# CS 190C LAB 10: Friday, March 24, 2009

## Numerically Stable and Unstable Methods to Compute the Variance

The variance of n sample values $$x_1$$, $$x_2$$, … , $$x_n$$ is one measure of statistical dispersion, obtained by averaging the squared distance of the sample values from the expected value (mean). The mean captures the location of a distribution and the variance captures the degree of the values being spread out. The square root of the variance is called the standard deviation.

Definition 1 for computing the variance is: $m = \frac{1}{n} \sum_{i=1}^n x_i$ and $v = \frac { \sum_{i=1}^n (x_i - m)^2 } {n-1}$ Using Definition 1 in a computation requires to first compute the mean and then, making another path over the data, computing the variance. This is called the 2-pass method.

Definition 2 for the computing the variance is: $v = \frac { n \sum_{i=1}^n x_i^2 - ( \sum_{i=1}^n x_i )^2 } {n(n-1)}$ Definition 2 follows from the linearity of expectations. It allows one to avoid making two passes and is called the 1-pass method.

The 1-pass method is known to be numerically unstable. This happens in situations when the variance is small and the numbers are large and close in size and subtracting two large numbers magnifies the error. This kind of subtlety arises in other computations and has been missed by programmers. In fact, Microsoft Excel initially implemented the unstable one-pass algorithm in statistical library functions (the bug was fixed in Excel 2003). From: http://support.microsoft.com/default.aspx?kbid=826393:

Results in earlier versions of Excel: In extreme cases where there are many significant digits in the data but a small variance, the old computational formula leads to inaccurate results. Earlier versions of Excel used a single pass through the data to compute the sum of squares of the data values, the sum of the data values, and the count of the data values (sample size). These quantities were then combined into the computational formula that is specified in the Help file in earlier versions of Excel.

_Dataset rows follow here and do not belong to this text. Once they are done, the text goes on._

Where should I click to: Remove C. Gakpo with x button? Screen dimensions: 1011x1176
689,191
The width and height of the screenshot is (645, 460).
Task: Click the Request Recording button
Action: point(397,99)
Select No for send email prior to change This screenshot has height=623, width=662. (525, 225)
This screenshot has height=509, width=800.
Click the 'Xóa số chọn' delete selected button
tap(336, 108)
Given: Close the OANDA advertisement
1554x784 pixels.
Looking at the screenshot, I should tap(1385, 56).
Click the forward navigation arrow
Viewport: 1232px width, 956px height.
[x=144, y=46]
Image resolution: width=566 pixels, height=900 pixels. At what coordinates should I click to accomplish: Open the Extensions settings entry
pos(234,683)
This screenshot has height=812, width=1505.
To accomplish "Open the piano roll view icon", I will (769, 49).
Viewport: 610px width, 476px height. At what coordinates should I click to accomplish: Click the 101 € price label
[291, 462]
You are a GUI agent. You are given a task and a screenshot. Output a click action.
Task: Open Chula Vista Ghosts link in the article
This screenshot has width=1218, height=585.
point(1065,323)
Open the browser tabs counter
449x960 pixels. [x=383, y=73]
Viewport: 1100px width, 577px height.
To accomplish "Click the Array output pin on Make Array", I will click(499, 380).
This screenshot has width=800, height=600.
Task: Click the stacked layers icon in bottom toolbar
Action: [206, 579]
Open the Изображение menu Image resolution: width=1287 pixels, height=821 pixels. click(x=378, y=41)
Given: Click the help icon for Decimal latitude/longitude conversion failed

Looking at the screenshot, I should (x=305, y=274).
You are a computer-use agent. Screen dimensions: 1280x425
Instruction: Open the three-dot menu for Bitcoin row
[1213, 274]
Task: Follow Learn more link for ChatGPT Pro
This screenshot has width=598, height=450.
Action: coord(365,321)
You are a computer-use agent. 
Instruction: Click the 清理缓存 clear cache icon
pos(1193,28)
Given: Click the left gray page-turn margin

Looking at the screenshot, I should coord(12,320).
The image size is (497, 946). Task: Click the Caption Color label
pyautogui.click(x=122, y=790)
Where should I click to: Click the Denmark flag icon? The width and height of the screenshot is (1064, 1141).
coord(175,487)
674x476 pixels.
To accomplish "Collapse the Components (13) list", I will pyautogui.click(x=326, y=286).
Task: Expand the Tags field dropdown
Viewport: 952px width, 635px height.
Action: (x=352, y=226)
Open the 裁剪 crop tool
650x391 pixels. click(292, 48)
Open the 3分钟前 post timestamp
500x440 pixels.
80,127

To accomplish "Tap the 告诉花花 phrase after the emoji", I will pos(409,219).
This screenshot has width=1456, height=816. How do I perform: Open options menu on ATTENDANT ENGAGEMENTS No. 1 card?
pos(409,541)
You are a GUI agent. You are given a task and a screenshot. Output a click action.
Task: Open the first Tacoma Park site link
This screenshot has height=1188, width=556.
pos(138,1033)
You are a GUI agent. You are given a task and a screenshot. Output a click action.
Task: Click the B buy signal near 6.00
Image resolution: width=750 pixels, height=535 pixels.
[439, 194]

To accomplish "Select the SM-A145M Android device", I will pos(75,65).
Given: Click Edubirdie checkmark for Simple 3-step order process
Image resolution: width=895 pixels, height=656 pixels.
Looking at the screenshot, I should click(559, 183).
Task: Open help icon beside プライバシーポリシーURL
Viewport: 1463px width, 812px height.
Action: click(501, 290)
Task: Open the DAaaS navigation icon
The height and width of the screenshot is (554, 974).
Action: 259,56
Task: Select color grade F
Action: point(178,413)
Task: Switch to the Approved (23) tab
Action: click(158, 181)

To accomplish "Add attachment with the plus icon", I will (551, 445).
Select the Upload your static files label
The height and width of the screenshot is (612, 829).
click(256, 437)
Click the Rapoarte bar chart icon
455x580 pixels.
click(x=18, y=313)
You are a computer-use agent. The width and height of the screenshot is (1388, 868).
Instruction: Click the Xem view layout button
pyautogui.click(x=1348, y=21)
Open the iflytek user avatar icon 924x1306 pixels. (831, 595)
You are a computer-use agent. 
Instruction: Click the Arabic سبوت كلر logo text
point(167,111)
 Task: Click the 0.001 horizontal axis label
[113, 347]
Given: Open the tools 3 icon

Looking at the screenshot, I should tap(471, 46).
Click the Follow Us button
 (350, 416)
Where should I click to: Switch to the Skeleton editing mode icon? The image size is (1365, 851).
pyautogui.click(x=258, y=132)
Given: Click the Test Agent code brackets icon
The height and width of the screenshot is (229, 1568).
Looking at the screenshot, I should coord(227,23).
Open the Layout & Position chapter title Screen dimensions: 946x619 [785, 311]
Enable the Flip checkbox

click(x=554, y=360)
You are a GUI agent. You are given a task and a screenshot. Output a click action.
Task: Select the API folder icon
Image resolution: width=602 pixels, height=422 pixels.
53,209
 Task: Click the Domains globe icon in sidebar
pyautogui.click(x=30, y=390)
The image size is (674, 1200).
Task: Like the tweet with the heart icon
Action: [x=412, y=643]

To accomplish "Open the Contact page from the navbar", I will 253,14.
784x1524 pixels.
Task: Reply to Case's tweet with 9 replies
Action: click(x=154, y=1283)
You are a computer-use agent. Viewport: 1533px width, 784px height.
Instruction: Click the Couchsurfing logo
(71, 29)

Results in Excel 2003 and in later versions of Excel: The procedure that is used in Excel 2003 and in later versions of Excel uses a two-pass process through the data. First, the sum and count of the data values are computed and from these the sample mean (average) can be computed. Then, on the second pass, the squared difference between each data point and the sample mean is found and these squared differences are summed.

In this lab assignment, you are to compute the mean and variance on several arrays of numbers. Compute the variance in three ways: the 1-pass algorithm, the 2-pass algorithm, and using the mean and var functions provided by NumPy. A function variance_test is provided for you that automatically calls all three algorithms given an array of numbers. For example, if you have an array called numbers, you can simply call it with variance_test(numbers).

Run each one of the three variance algorithms on the following data sets and print the results. Use a NumPy array of floats (e.g., created with the zeros function) to store the values. Remember that the random functions described are in the random module.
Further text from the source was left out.